→ ИСХОДНЫЙ ТЕКСТ
───

Это были те политические идеи, которыми в той или иной степени жили все вокруг Пушкина О вольности златой толковали не только у братьев Тургеневых, но под Зеленой Лампой и у Никиты Всеволожского, где пламень жженки смешивался с пламенем свободолюбия.
Еще от лицейских профессоров, главным образом от Куницына, наслушался Пушкин рассуждений о правах человека и гражданина.
Теми же мыслями волновалась, горячо их обсуждала блестящая военная молодежь, с которой поэт встречался в Царском Селе и окончательно сблизился в Петербурге.
Один из них, П. Я. Чаадаев (1796–1856), оставил явственный след на умственном развитии Пушкина и, может быть, еще больший на развитии его характера.
Чаадаев, как и большинство его образованных современников, учился не столько в профессорских аудиториях, сколько от жизни и из книг. Пробыв недолго в Московском университете, он поступил в Семеновский полк, и в день Бородина стоял около полкового знамени. Дрался под Кульмом и Лейпцигом. Был в почетном карауле при Александре, когда русские войска входили в Париж. Вернулся вместе с гвардией, поступил в лейб-гусарский полк, стоявший в Царском Селе. Потом был назначен адъютантом к командующему войсками петербургского округа кн. Иллариону Васильевичу Васильчикову.

───

→ ПРЕДОСТАВЛЕННЫЕ СТРОКИ
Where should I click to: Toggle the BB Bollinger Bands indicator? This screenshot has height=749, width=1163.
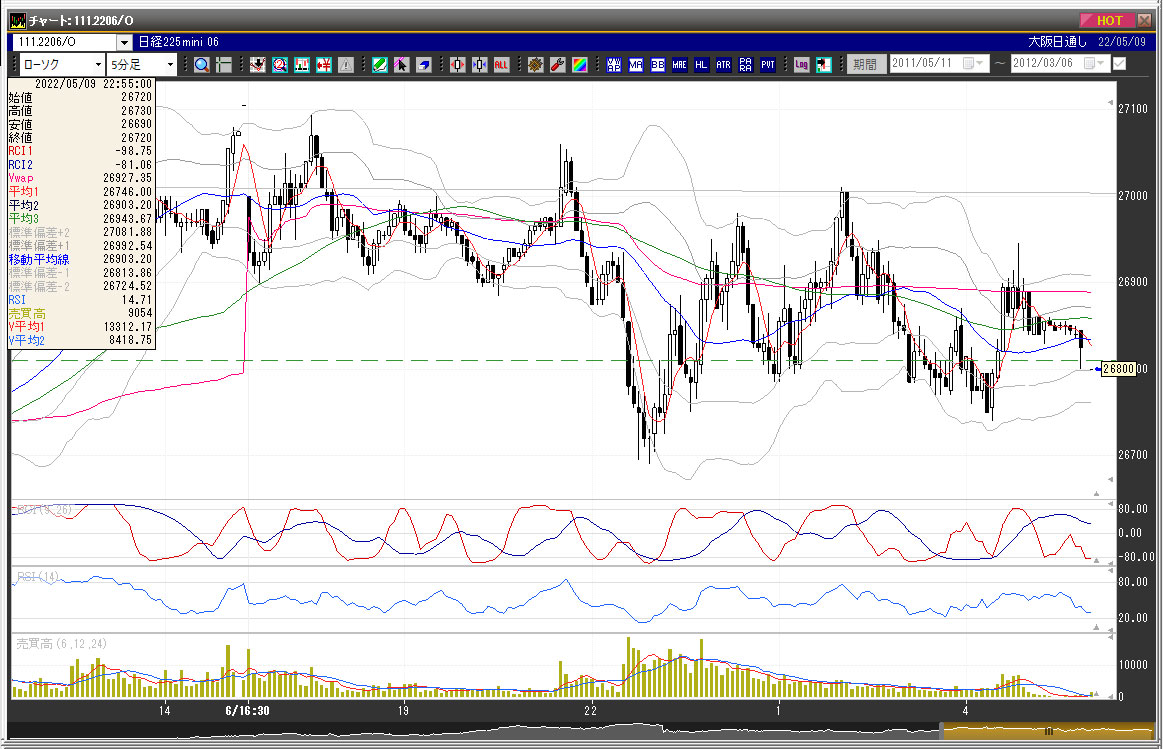click(658, 65)
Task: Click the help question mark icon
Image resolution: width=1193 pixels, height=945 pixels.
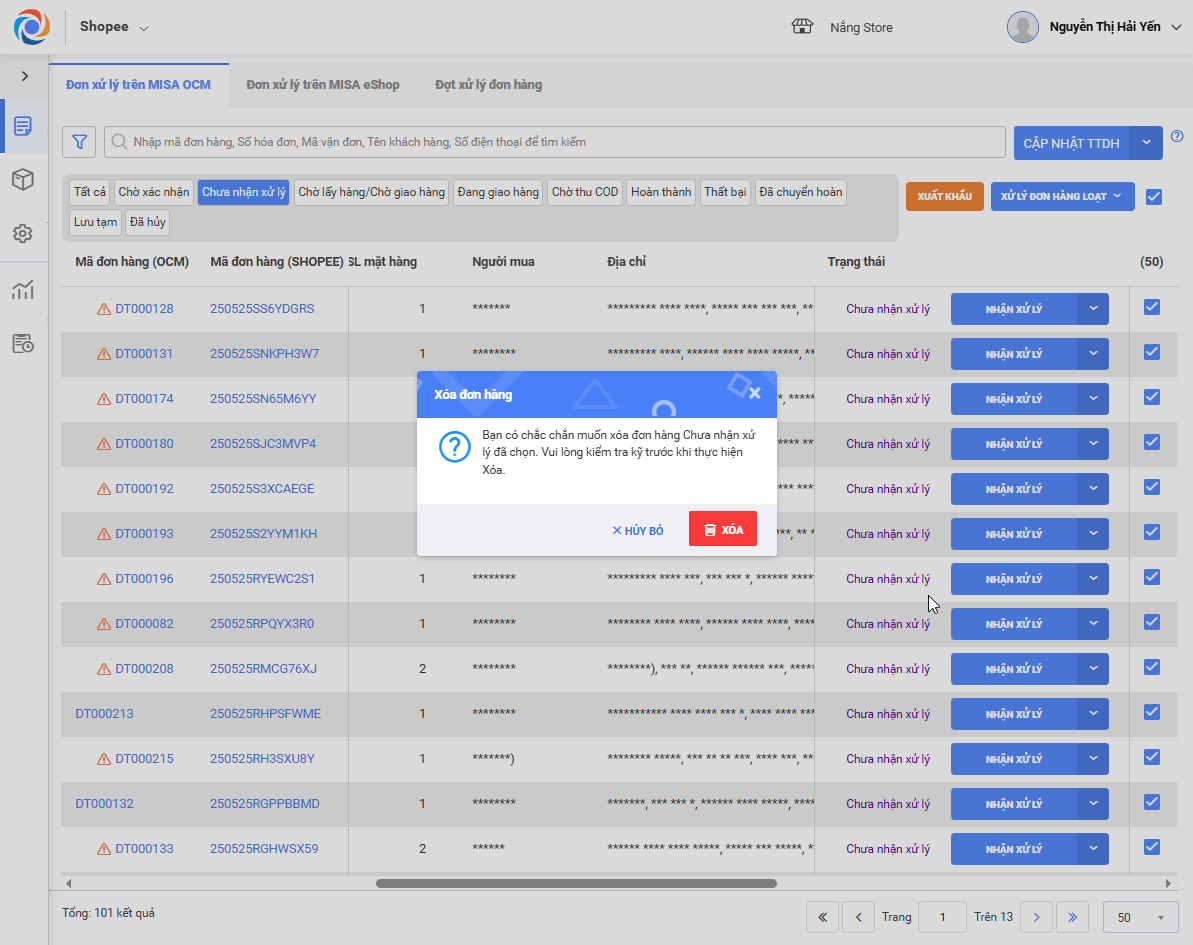Action: [x=1177, y=136]
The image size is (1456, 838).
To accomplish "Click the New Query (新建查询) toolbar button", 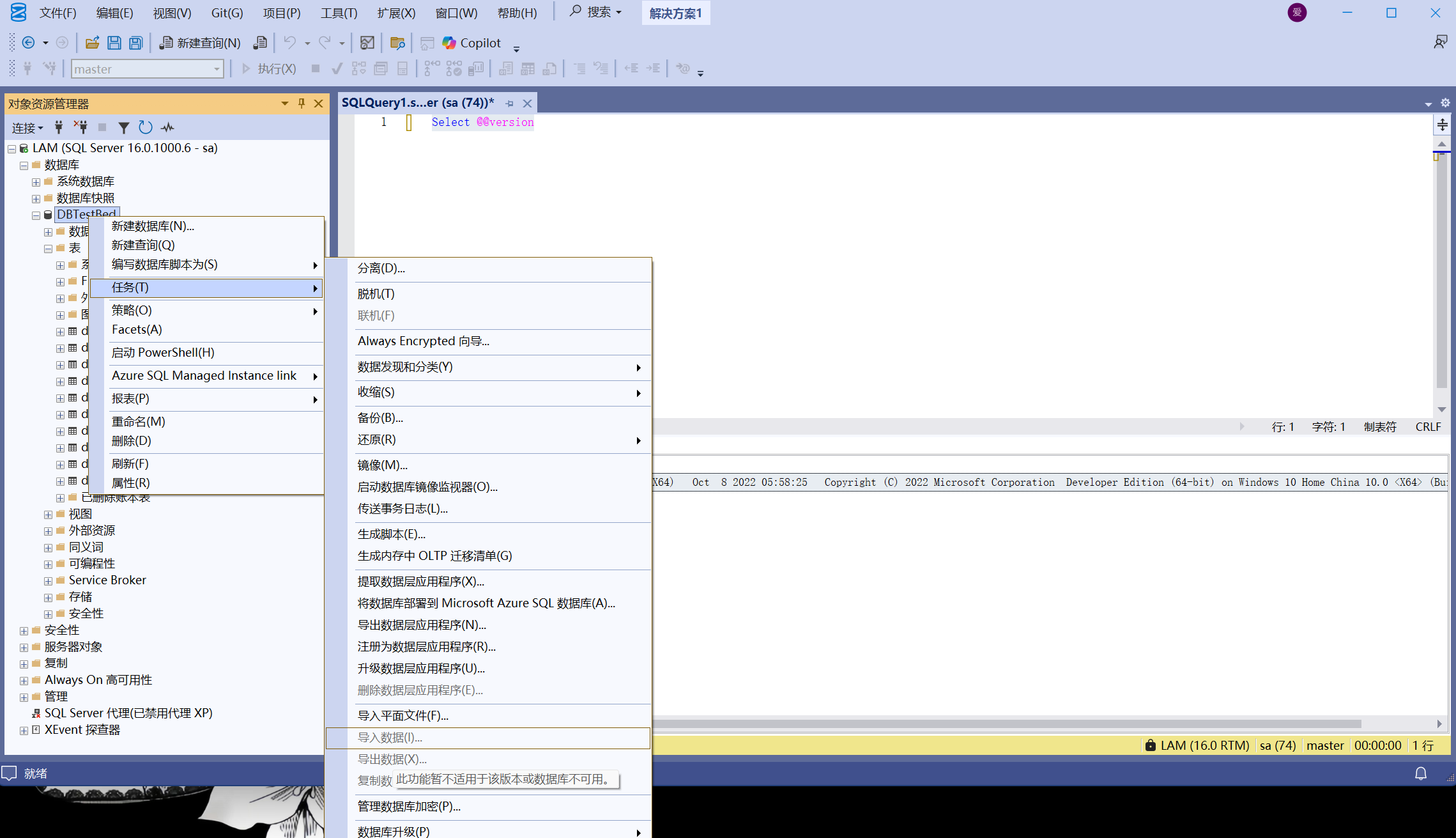I will pos(199,43).
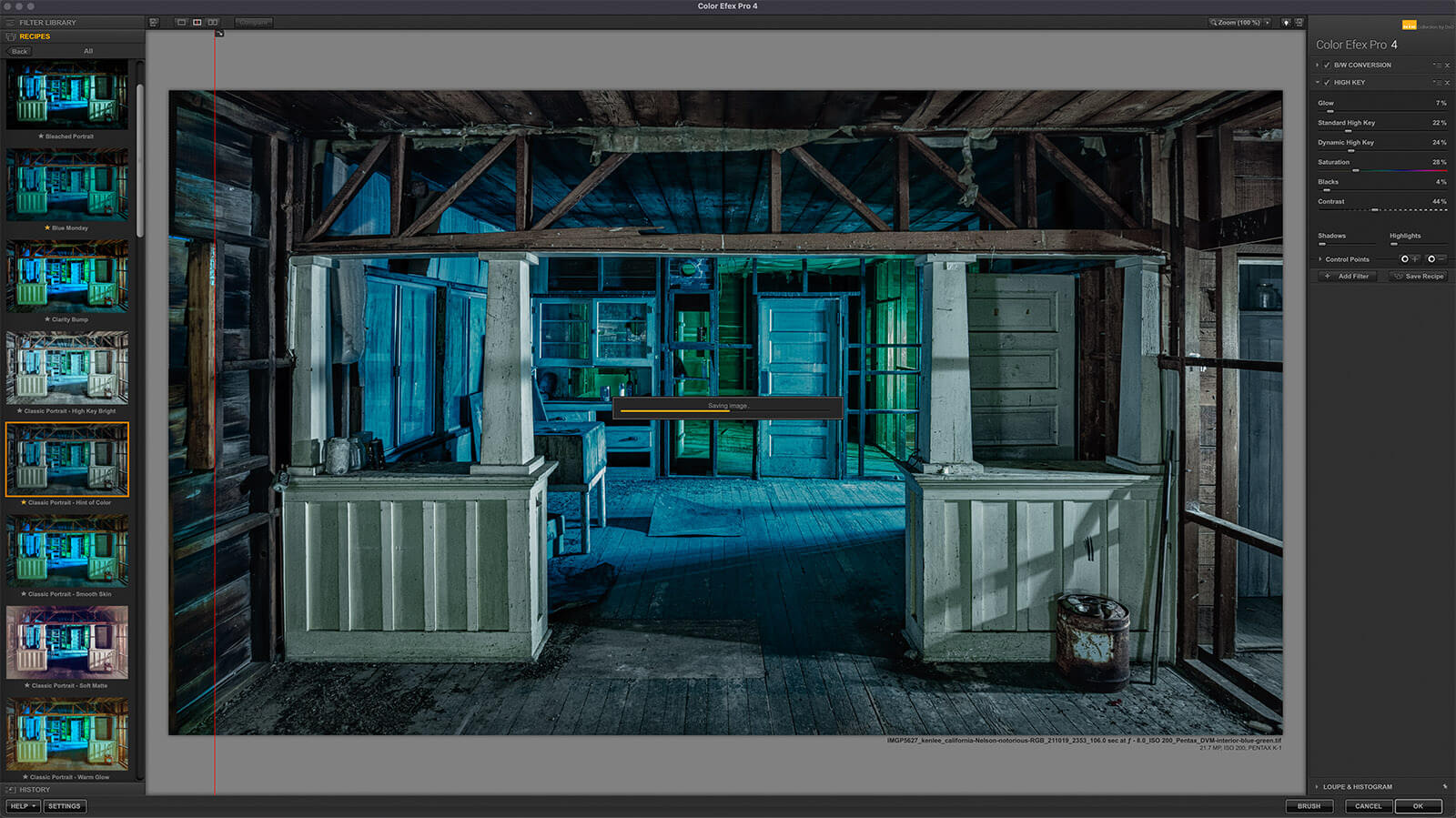Image resolution: width=1456 pixels, height=818 pixels.
Task: Open the Filter Library tab
Action: point(47,23)
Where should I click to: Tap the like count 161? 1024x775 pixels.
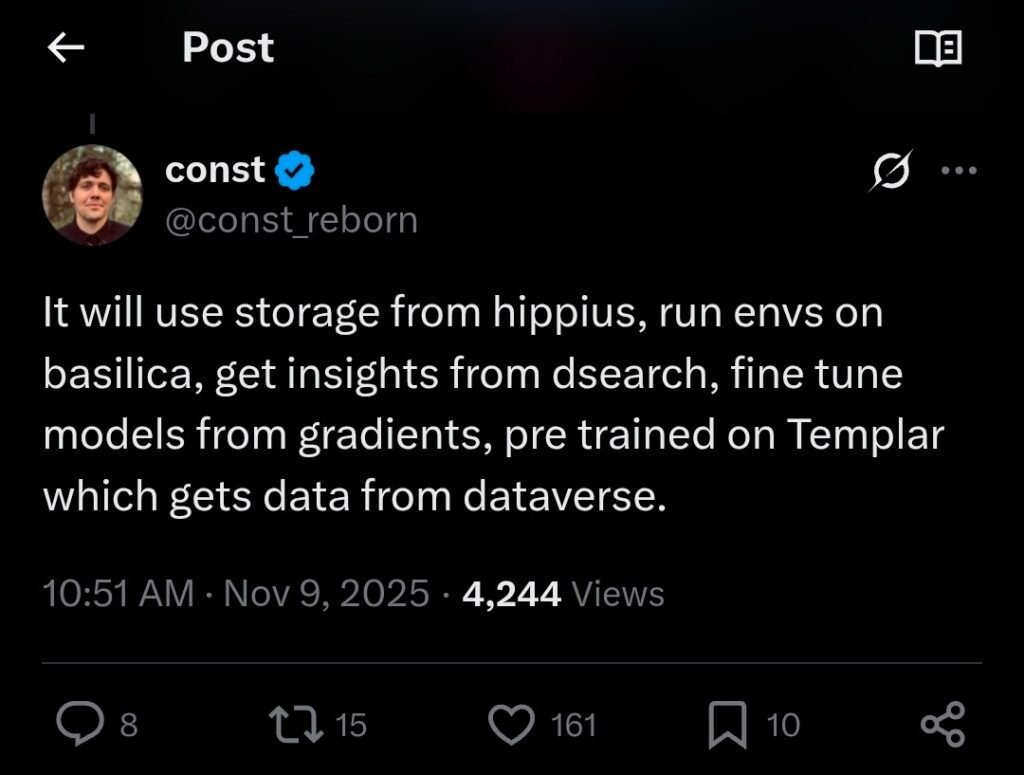574,725
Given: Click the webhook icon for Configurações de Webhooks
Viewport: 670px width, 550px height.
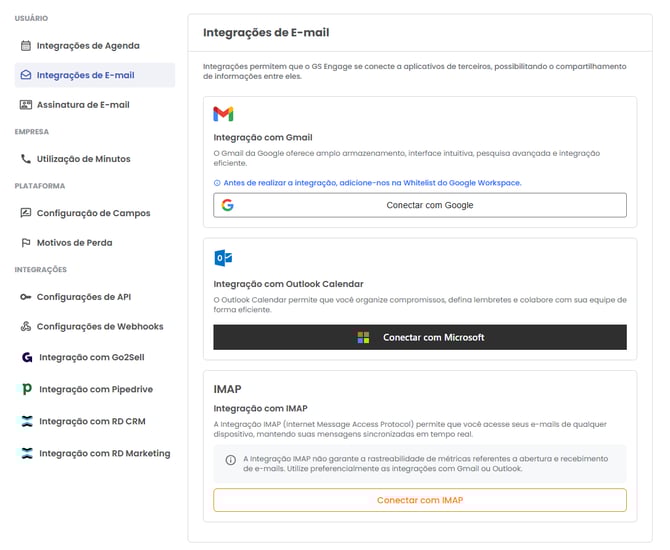Looking at the screenshot, I should [26, 327].
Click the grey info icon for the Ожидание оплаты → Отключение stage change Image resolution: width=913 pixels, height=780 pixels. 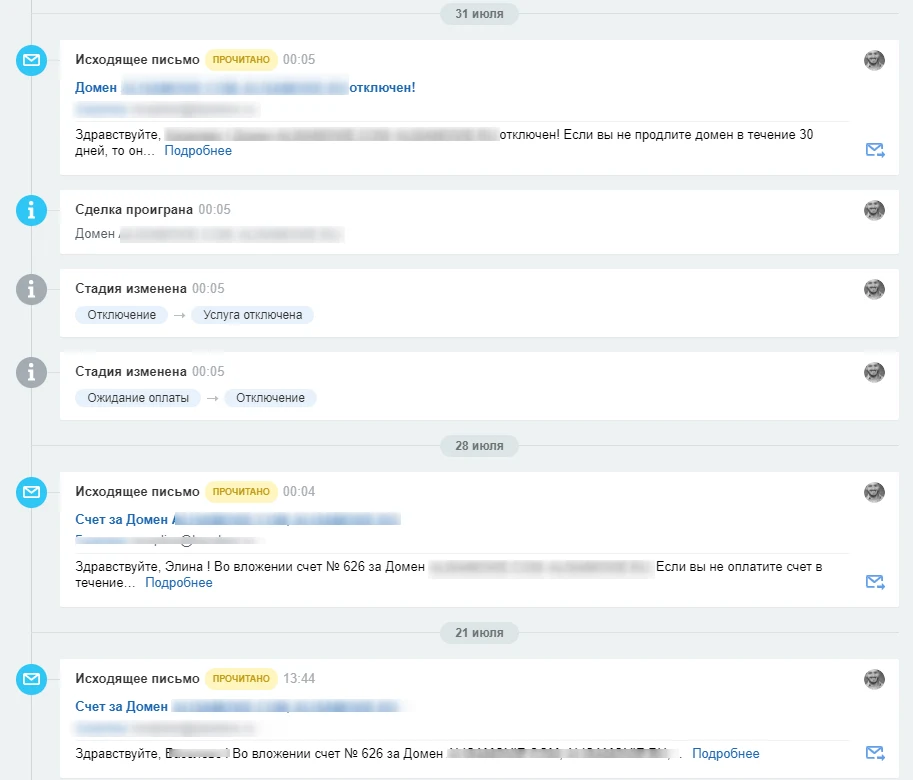[31, 372]
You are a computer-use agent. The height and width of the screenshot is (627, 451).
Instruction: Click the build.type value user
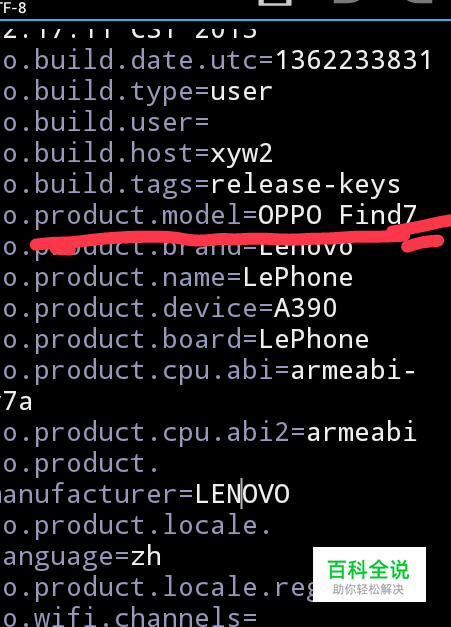pyautogui.click(x=241, y=92)
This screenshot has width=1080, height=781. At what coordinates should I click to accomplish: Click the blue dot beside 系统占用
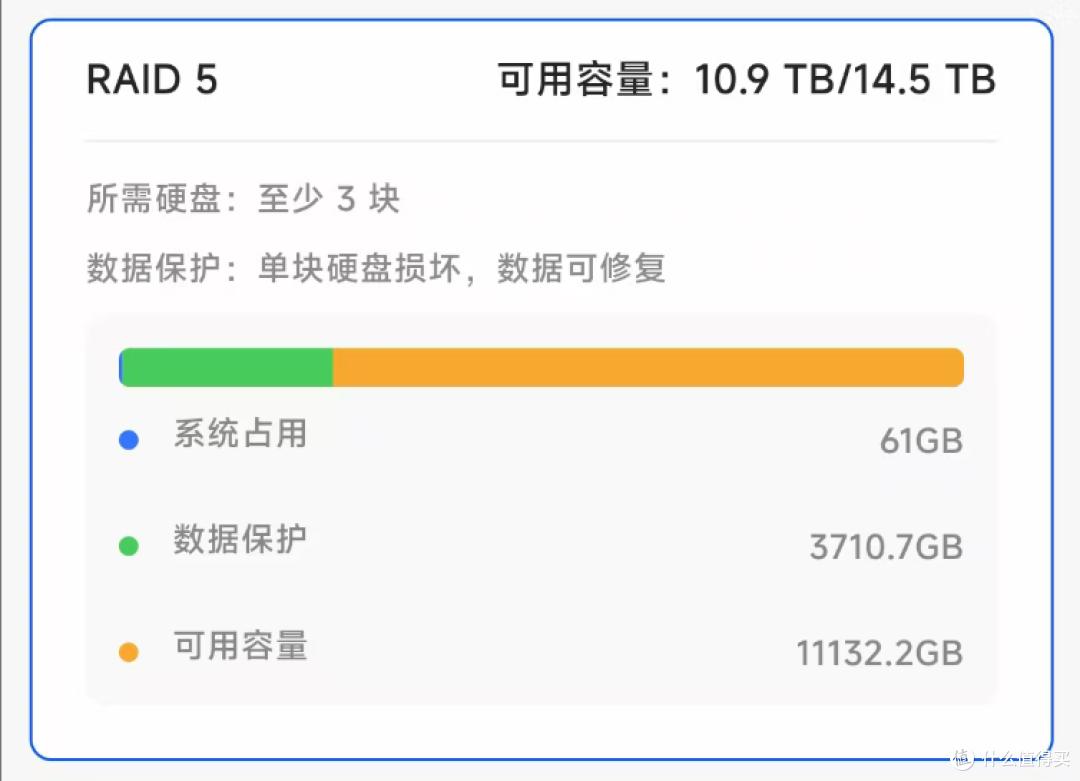128,439
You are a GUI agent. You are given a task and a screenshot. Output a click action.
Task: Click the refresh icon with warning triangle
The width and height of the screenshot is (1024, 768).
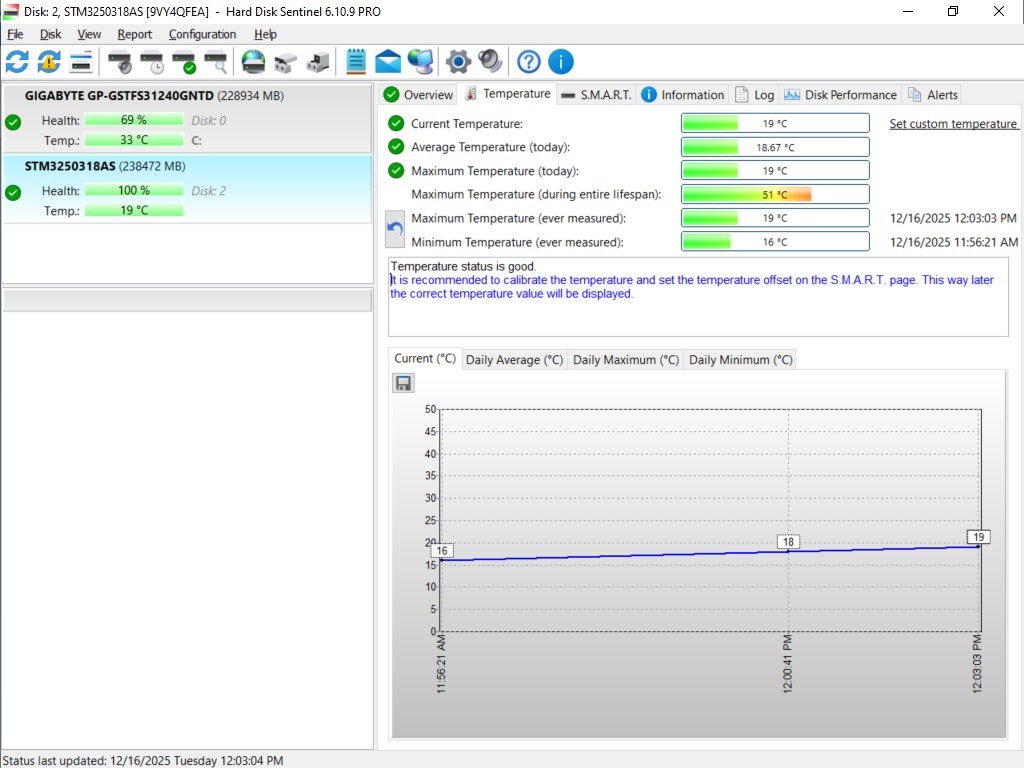49,62
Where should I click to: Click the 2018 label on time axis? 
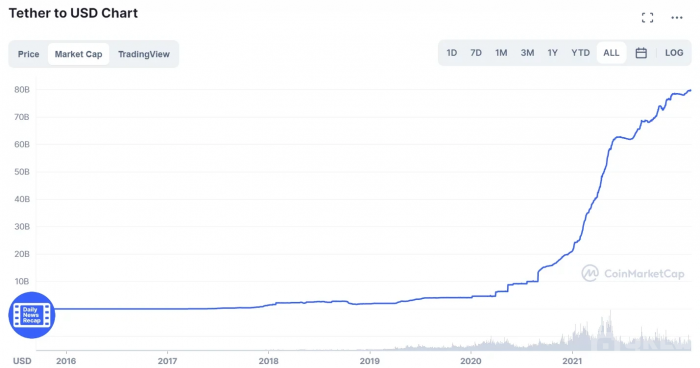point(268,361)
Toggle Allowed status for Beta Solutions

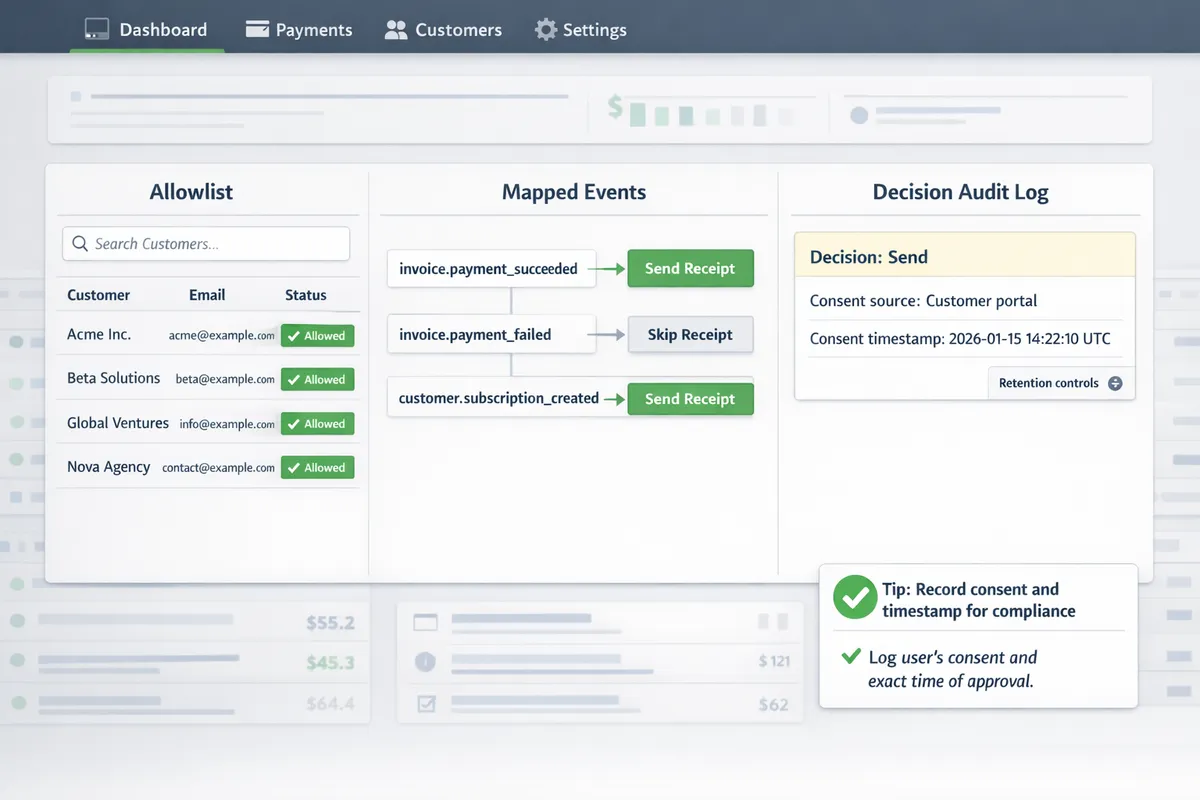pyautogui.click(x=317, y=380)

───

→ ЧТО СДЕЛАТЬ
1. Выведите часть отрывка о Пушкине и Чаадаеве от слов «Еще от лицейских» до слов «развитии его характера.» включительно.
2. Продолжите отрывок о Пушкине и Чаадаеве, начав сразу после его последнего предложения.
Строки — самостоятельный материал, не относящийся к отрывку о Пушкине и Чаадаеве.

→ ОТВЕТЫ НА ЗАДАНИЯ
1.
Еще от лицейских профессоров, главным образом от Куницына, наслушался Пушкин рассуждений о правах человека и гражданина.
Теми же мыслями волновалась, горячо их обсуждала блестящая военная молодежь, с которой поэт встречался в Царском Селе и окончательно сблизился в Петербурге.
Один из них, П. Я. Чаадаев (1796–1856), оставил явственный след на умственном развитии Пушкина и, может быть, еще больший на развитии его характера.

2.
Красивый, англизированный, сдержанный, с отличными манерами, всегда безукоризненно одетый, Чаадаев считал, что заботы о своей внешности есть необходимая часть самовоспитания и самоуважения. Пушкину это нравилось. После неряшливой семьи ему было чему научиться от Чаадаева. Для только что сбросившего с себя лицейскую курточку и не привыкшего к штатскому платью поэта этот изящный, умный щеголь был своего рода arbiter elegantiarum
.
Около этого времени в Париже произошла революция в мужских модах. Раньше носили узкие в обтяжку штаны с ботфортами, или штаны до колен с чулками и башмаками. Это был пережиток костюма XVIII века, с той разницей, что после французской революции мужчины, сохранив общий покрой одежды, отказались от лент и кружев, стали одеваться в более темные цвета, носить сукно вместо шелка. После 1818 года появился тот тип мужской одежды, темной, одноцветной, простой, который держится и до сих пор. Стали носить широкие брюки навыпуск и сюртуки. Старикам, привыкшим к фракам, это казалось безобразным и дерзким новшеством. Пушкин, вообще любивший хорошо одеваться, быстро усвоил новые моды и этим лишний раз обращал на себя внимание староверов.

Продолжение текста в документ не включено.